Susan Cohen, 74, from New Jersey, who lost her only daughter, 20-year-old Theodora, said last night: “There is only one reason why Scotland’s reputation in the US has fallen – Megrahi. I don’t think there is any question at all.” (...)
Scottish Tory deputy leader Jackson Carlaw said: “Clearly, Alex Salmond’s numerous US charm offensives have not paid off. Releasing a mass murderer such as Megrahi, claiming he only had months to live in the process, was clearly misguided.
“We still await a full explanation surrounding those circumstances, but the rest of the world has made up its mind.”
Mr MacAskill has repeatedly defended the decision to release Megrahi and recently told SNP conference delegates: “Friends, I am no US poster boy. And I am certainly no US lap dog.”
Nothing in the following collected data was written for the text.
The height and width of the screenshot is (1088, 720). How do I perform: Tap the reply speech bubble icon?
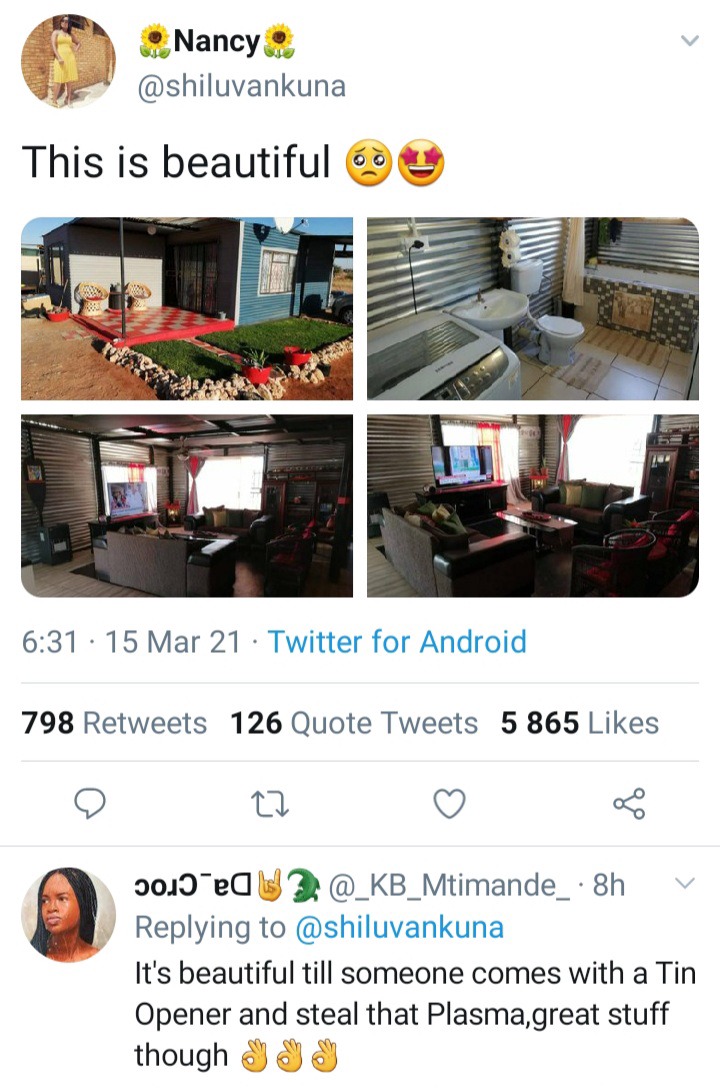click(89, 804)
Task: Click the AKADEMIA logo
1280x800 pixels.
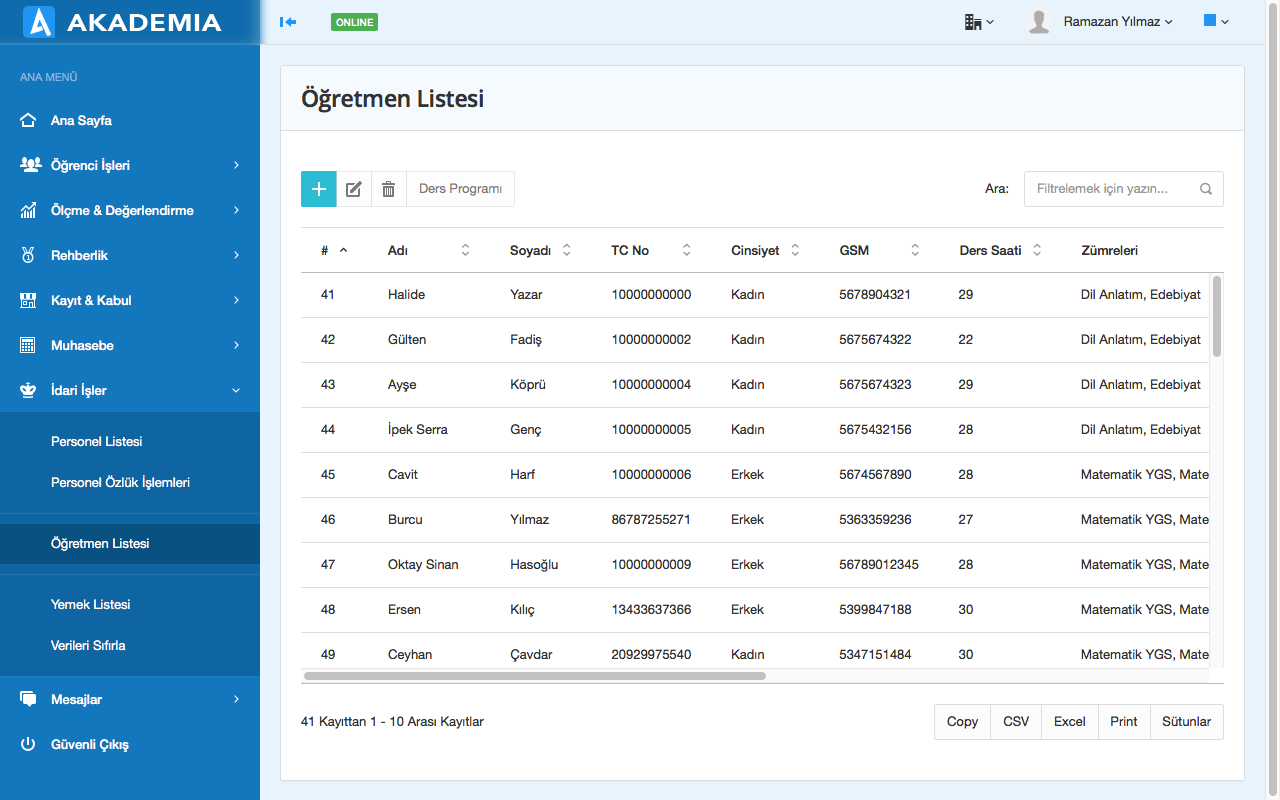Action: click(122, 22)
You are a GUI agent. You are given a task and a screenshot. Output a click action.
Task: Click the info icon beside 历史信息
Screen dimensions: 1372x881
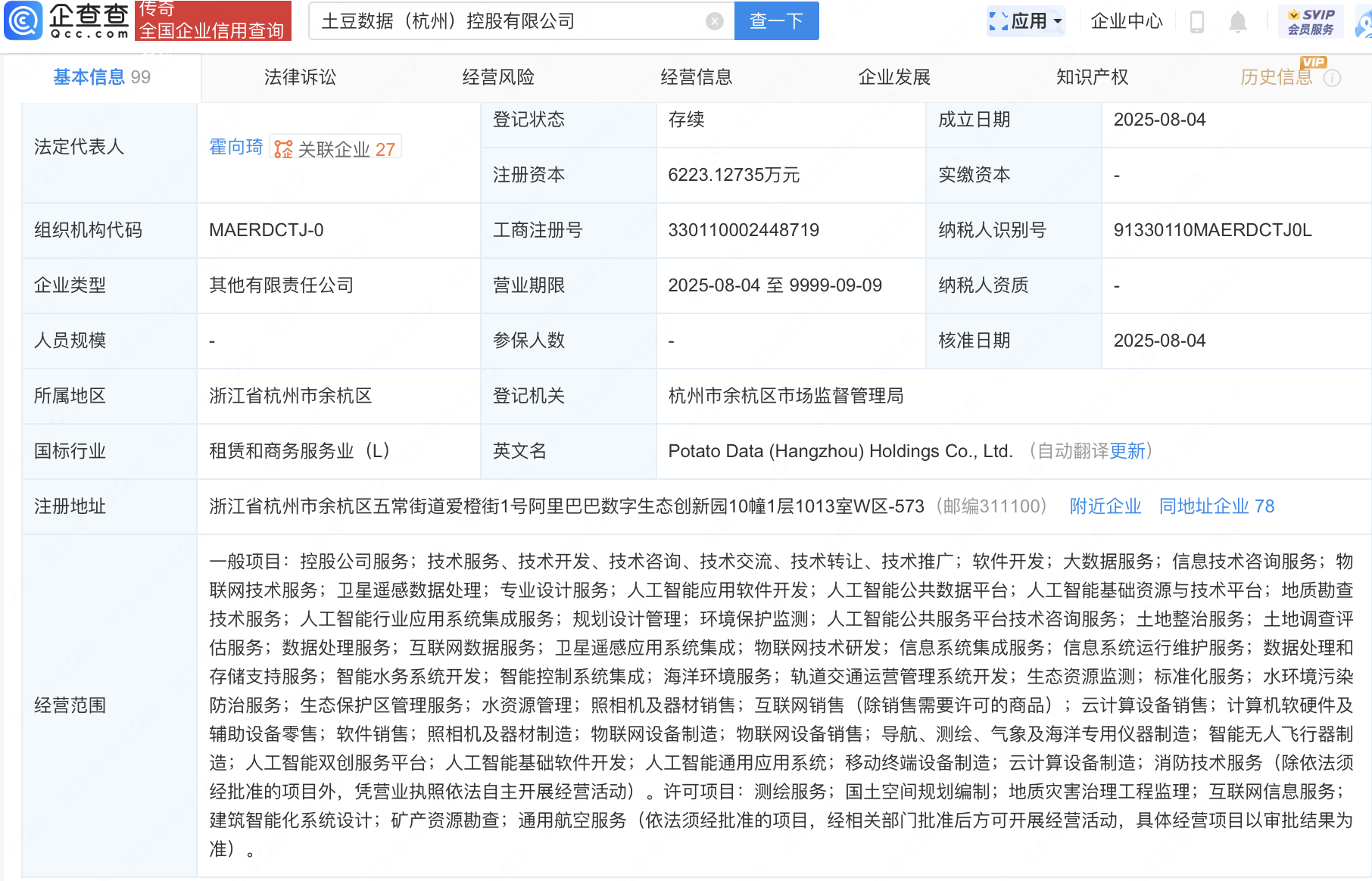pos(1332,78)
A Scottish Government spokeswoman last night said: “Scotland is world-renowned for its warm welcome and its people. This report puts Scotland in the top 15 of all nations surveyed, demonstrating that our unique identity continues to be well recognised and perceived around the world.
“Scotland’s reputation ranks alongside and often ahead of other small Western nations such as Denmark, Finland, Ireland and New Zealand – despite not currently having the same constitutional status as these other countries.”
[A report in The Scotsman contains the following:]
Scotland’s reputation in the US has suffered a “significant deterioration” in recent years, prompting concerns the release of the Lockerbie bomber is continuing to damage the country’s reputation across the Atlantic. (...)
Opposition leaders now fear that a “collapse in confidence” in the crucial US market could damage Scotland’s economic recovery as its reputation for innovation, science and creativity struggles to make an impact internationally, according to a keynote report on nation “brands” published yesterday.
But the uncertainty over independence has not undermined the image of Scotland, which continues to have a “strong image” abroad generally and ranks 15th among 50 other leading nations that were examined as part of the Anholt-GfK Roper Nation brands index.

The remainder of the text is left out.